▸ Instructions to follow:
Format every line of the data below as a numbered list, omitting blank lines.

▸ Data records:
***

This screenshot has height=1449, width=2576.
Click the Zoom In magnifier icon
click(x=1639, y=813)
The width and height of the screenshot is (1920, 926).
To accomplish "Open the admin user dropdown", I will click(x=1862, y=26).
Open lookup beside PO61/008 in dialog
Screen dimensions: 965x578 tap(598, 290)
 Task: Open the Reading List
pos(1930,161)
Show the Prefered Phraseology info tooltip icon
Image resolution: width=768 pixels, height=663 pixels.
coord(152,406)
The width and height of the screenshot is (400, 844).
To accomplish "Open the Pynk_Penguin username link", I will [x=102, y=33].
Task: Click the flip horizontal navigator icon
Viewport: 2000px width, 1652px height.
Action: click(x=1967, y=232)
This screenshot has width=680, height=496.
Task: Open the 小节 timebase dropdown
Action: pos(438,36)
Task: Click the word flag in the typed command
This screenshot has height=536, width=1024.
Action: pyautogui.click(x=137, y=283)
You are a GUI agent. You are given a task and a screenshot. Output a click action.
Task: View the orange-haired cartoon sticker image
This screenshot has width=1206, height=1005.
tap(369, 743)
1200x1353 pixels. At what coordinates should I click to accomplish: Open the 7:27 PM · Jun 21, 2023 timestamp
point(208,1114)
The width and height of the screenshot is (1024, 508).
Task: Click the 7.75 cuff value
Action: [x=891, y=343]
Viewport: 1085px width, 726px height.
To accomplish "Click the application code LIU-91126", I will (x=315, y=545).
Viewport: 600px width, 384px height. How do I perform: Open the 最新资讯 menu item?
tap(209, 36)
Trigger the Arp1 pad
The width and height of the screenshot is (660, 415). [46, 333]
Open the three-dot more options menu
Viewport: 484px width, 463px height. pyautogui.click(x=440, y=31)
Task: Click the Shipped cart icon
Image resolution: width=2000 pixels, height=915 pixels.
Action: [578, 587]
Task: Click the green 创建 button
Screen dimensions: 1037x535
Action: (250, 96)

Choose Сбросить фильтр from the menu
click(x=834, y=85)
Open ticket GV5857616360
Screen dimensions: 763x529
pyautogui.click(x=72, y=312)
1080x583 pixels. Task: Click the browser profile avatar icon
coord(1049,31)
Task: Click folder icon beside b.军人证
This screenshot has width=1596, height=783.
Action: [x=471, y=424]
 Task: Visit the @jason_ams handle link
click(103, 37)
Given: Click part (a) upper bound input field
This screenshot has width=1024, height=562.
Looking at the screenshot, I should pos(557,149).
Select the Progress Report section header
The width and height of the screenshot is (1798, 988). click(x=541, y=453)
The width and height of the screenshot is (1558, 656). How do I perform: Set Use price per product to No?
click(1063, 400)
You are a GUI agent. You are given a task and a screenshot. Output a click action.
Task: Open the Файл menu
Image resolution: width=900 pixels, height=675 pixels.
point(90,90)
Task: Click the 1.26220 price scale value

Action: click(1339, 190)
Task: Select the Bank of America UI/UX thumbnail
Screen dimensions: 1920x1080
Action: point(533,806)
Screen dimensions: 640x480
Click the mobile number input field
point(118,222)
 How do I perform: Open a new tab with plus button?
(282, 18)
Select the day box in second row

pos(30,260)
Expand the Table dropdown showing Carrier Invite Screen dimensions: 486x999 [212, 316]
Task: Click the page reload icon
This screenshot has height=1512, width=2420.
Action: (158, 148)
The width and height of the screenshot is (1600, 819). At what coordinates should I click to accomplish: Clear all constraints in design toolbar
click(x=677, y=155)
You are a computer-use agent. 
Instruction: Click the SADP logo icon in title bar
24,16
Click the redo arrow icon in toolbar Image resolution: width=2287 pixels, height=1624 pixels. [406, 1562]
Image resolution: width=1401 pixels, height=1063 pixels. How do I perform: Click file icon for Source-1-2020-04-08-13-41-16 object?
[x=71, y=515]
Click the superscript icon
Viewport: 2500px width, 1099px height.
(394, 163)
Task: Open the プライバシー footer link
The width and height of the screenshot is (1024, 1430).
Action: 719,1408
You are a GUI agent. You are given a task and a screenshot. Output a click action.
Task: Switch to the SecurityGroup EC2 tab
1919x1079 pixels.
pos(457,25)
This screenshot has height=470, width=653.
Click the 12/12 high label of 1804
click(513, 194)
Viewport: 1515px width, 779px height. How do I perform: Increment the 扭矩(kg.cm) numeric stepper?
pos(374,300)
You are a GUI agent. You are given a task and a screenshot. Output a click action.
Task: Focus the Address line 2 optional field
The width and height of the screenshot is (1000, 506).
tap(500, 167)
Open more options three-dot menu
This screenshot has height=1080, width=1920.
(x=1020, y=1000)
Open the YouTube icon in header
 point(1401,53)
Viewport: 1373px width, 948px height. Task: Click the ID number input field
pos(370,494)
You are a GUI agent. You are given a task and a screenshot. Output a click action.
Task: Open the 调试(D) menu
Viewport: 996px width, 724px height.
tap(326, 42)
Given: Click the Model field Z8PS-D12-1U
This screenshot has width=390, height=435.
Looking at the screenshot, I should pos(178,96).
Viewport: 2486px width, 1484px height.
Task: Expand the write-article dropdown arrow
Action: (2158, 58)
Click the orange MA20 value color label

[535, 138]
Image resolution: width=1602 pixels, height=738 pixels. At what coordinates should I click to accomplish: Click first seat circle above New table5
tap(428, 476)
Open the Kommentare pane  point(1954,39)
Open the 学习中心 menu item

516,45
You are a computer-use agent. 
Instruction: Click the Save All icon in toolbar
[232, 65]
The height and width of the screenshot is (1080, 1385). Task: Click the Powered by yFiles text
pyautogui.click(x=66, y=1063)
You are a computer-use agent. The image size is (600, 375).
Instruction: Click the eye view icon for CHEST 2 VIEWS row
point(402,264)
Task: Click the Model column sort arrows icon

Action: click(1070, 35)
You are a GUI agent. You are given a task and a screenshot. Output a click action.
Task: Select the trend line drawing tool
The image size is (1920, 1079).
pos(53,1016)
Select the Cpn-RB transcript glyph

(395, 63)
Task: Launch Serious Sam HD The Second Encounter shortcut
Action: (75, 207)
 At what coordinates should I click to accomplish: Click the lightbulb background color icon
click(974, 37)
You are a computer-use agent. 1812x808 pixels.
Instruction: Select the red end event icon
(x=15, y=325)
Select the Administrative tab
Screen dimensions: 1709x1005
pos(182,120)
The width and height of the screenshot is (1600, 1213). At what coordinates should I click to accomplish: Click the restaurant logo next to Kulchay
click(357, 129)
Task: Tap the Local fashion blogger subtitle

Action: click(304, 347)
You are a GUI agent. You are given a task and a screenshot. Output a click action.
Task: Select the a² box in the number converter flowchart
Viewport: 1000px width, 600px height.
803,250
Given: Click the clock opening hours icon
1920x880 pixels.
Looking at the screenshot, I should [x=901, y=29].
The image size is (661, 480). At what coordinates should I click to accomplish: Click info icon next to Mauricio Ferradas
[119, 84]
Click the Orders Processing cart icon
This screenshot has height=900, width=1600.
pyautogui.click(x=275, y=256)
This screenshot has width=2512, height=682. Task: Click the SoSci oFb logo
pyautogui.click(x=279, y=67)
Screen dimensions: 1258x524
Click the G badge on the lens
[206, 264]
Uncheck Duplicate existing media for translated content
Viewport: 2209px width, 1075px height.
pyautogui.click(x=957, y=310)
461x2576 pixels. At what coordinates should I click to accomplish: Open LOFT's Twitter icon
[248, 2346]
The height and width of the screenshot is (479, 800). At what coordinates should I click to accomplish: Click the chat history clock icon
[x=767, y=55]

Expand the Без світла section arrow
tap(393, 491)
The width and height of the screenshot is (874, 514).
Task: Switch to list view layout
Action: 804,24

***

▸ Exercise answer:
1. This screenshot has height=1449, width=2576.
2. Click the Zoom In magnifier icon
3. click(x=1639, y=813)
4. The width and height of the screenshot is (1920, 926).
5. To accomplish "Open the admin user dropdown", I will click(x=1862, y=26).
6. Open lookup beside PO61/008 in dialog
7. Screen dimensions: 965x578 tap(598, 290)
8.  Task: Open the Reading List
9. pos(1930,161)
10. Show the Prefered Phraseology info tooltip icon
11. Image resolution: width=768 pixels, height=663 pixels.
12. coord(152,406)
13. The width and height of the screenshot is (400, 844).
14. To accomplish "Open the Pynk_Penguin username link", I will [x=102, y=33].
15. Task: Click the flip horizontal navigator icon
16. Viewport: 2000px width, 1652px height.
17. Action: click(x=1967, y=232)
18. This screenshot has width=680, height=496.
19. Task: Open the 小节 timebase dropdown
20. Action: pos(438,36)
21. Task: Click the word flag in the typed command
22. This screenshot has height=536, width=1024.
23. Action: pyautogui.click(x=137, y=283)
24. You are a GUI agent. You are given a task and a screenshot. Output a click action.
25. Task: View the orange-haired cartoon sticker image
26. This screenshot has width=1206, height=1005.
27. tap(369, 743)
28. 1200x1353 pixels. At what coordinates should I click to accomplish: Open the 7:27 PM · Jun 21, 2023 timestamp
29. point(208,1114)
30. The width and height of the screenshot is (1024, 508).
31. Task: Click the 7.75 cuff value
32. Action: [x=891, y=343]
33. Viewport: 1085px width, 726px height.
34. To accomplish "Click the application code LIU-91126", I will (x=315, y=545).
35. Viewport: 600px width, 384px height. How do I perform: Open the 最新资讯 menu item?
36. tap(209, 36)
37. Trigger the Arp1 pad
38. The width and height of the screenshot is (660, 415). [46, 333]
39. Open the three-dot more options menu
40. Viewport: 484px width, 463px height. pyautogui.click(x=440, y=31)
41. Task: Click the Shipped cart icon
42. Image resolution: width=2000 pixels, height=915 pixels.
43. Action: [578, 587]
44. Task: Click the green 创建 button
45. Screen dimensions: 1037x535
46. Action: (250, 96)
47. Choose Сбросить фильтр from the menu
48. click(x=834, y=85)
49. Open ticket GV5857616360
50. Screen dimensions: 763x529
51. pyautogui.click(x=72, y=312)
52. 1080x583 pixels. Task: Click the browser profile avatar icon
53. coord(1049,31)
54. Task: Click folder icon beside b.军人证
55. This screenshot has width=1596, height=783.
56. Action: [x=471, y=424]
57.  Task: Visit the @jason_ams handle link
58. click(103, 37)
59. Given: Click part (a) upper bound input field
60. This screenshot has width=1024, height=562.
61. Looking at the screenshot, I should pos(557,149).
62. Select the Progress Report section header
63. The width and height of the screenshot is (1798, 988). click(x=541, y=453)
64. The width and height of the screenshot is (1558, 656). How do I perform: Set Use price per product to No?
65. click(1063, 400)
66. You are a GUI agent. You are given a task and a screenshot. Output a click action.
67. Task: Open the Файл menu
68. Image resolution: width=900 pixels, height=675 pixels.
69. point(90,90)
70. Task: Click the 1.26220 price scale value
71. Action: click(1339, 190)
72. Task: Select the Bank of America UI/UX thumbnail
73. Screen dimensions: 1920x1080
74. Action: point(533,806)
75. Screen dimensions: 640x480
76. Click the mobile number input field
77. point(118,222)
78.  How do I perform: Open a new tab with plus button?
79. (282, 18)
80. Select the day box in second row
81. pos(30,260)
82. Expand the Table dropdown showing Carrier Invite Screen dimensions: 486x999 [212, 316]
83. Task: Click the page reload icon
84. This screenshot has height=1512, width=2420.
85. Action: (158, 148)
86. The width and height of the screenshot is (1600, 819). At what coordinates should I click to accomplish: Clear all constraints in design toolbar
87. click(x=677, y=155)
88. You are a computer-use agent. 
89. Instruction: Click the SADP logo icon in title bar
90. 24,16
91. Click the redo arrow icon in toolbar Image resolution: width=2287 pixels, height=1624 pixels. [406, 1562]
92. Image resolution: width=1401 pixels, height=1063 pixels. How do I perform: Click file icon for Source-1-2020-04-08-13-41-16 object?
93. [x=71, y=515]
94. Click the superscript icon
95. Viewport: 2500px width, 1099px height.
96. (394, 163)
97. Task: Open the プライバシー footer link
98. The width and height of the screenshot is (1024, 1430).
99. Action: 719,1408
100. You are a GUI agent. You are given a task and a screenshot. Output a click action.
101. Task: Switch to the SecurityGroup EC2 tab
102. 1919x1079 pixels.
103. pos(457,25)
104. This screenshot has height=470, width=653.
105. Click the 12/12 high label of 1804
106. click(513, 194)
107. Viewport: 1515px width, 779px height. How do I perform: Increment the 扭矩(kg.cm) numeric stepper?
108. pos(374,300)
109. You are a GUI agent. You are given a task and a screenshot. Output a click action.
110. Task: Focus the Address line 2 optional field
111. The width and height of the screenshot is (1000, 506).
112. tap(500, 167)
113. Open more options three-dot menu
114. This screenshot has height=1080, width=1920.
115. (x=1020, y=1000)
116. Open the YouTube icon in header
117.  point(1401,53)
118. Viewport: 1373px width, 948px height. Task: Click the ID number input field
119. pos(370,494)
120. You are a GUI agent. You are given a task and a screenshot. Output a click action.
121. Task: Open the 调试(D) menu
122. Viewport: 996px width, 724px height.
123. tap(326, 42)
124. Given: Click the Model field Z8PS-D12-1U
125. This screenshot has width=390, height=435.
126. Looking at the screenshot, I should pos(178,96).
127. Viewport: 2486px width, 1484px height.
128. Task: Expand the write-article dropdown arrow
129. Action: (2158, 58)
130. Click the orange MA20 value color label
131. [535, 138]
132. Image resolution: width=1602 pixels, height=738 pixels. At what coordinates should I click to accomplish: Click first seat circle above New table5
133. tap(428, 476)
134. Open the Kommentare pane  point(1954,39)
135. Open the 学习中心 menu item
136. 516,45
137. You are a computer-use agent. 
138. Instruction: Click the Save All icon in toolbar
139. [232, 65]
140. The height and width of the screenshot is (1080, 1385). Task: Click the Powered by yFiles text
141. pyautogui.click(x=66, y=1063)
142. You are a computer-use agent. The image size is (600, 375).
143. Instruction: Click the eye view icon for CHEST 2 VIEWS row
144. point(402,264)
145. Task: Click the Model column sort arrows icon
146. Action: click(1070, 35)
147. You are a GUI agent. You are given a task and a screenshot. Output a click action.
148. Task: Select the trend line drawing tool
149. The image size is (1920, 1079).
150. pos(53,1016)
151. Select the Cpn-RB transcript glyph
152. (395, 63)
153. Task: Launch Serious Sam HD The Second Encounter shortcut
154. Action: (75, 207)
155.  At what coordinates should I click to accomplish: Click the lightbulb background color icon
156. click(974, 37)
157. You are a computer-use agent. 1812x808 pixels.
158. Instruction: Select the red end event icon
159. (x=15, y=325)
160. Select the Administrative tab
161. Screen dimensions: 1709x1005
162. pos(182,120)
163. The width and height of the screenshot is (1600, 1213). At what coordinates should I click to accomplish: Click the restaurant logo next to Kulchay
164. click(357, 129)
165. Task: Tap the Local fashion blogger subtitle
166. Action: click(304, 347)
167. You are a GUI agent. You are given a task and a screenshot. Output a click action.
168. Task: Select the a² box in the number converter flowchart
169. Viewport: 1000px width, 600px height.
170. 803,250
171. Given: Click the clock opening hours icon
172. 1920x880 pixels.
173. Looking at the screenshot, I should [x=901, y=29].
174. The image size is (661, 480). At what coordinates should I click to accomplish: Click info icon next to Mauricio Ferradas
175. [119, 84]
176. Click the Orders Processing cart icon
177. This screenshot has height=900, width=1600.
178. pyautogui.click(x=275, y=256)
179. This screenshot has width=2512, height=682. Task: Click the SoSci oFb logo
180. pyautogui.click(x=279, y=67)
181. Screen dimensions: 1258x524
182. Click the G badge on the lens
183. [206, 264]
184. Uncheck Duplicate existing media for translated content
185. Viewport: 2209px width, 1075px height.
186. pyautogui.click(x=957, y=310)
187. 461x2576 pixels. At what coordinates should I click to accomplish: Open LOFT's Twitter icon
188. [248, 2346]
189. The height and width of the screenshot is (479, 800). At what coordinates should I click to accomplish: Click the chat history clock icon
190. [x=767, y=55]
191. Expand the Без світла section arrow
192. tap(393, 491)
193. The width and height of the screenshot is (874, 514).
194. Task: Switch to list view layout
195. Action: 804,24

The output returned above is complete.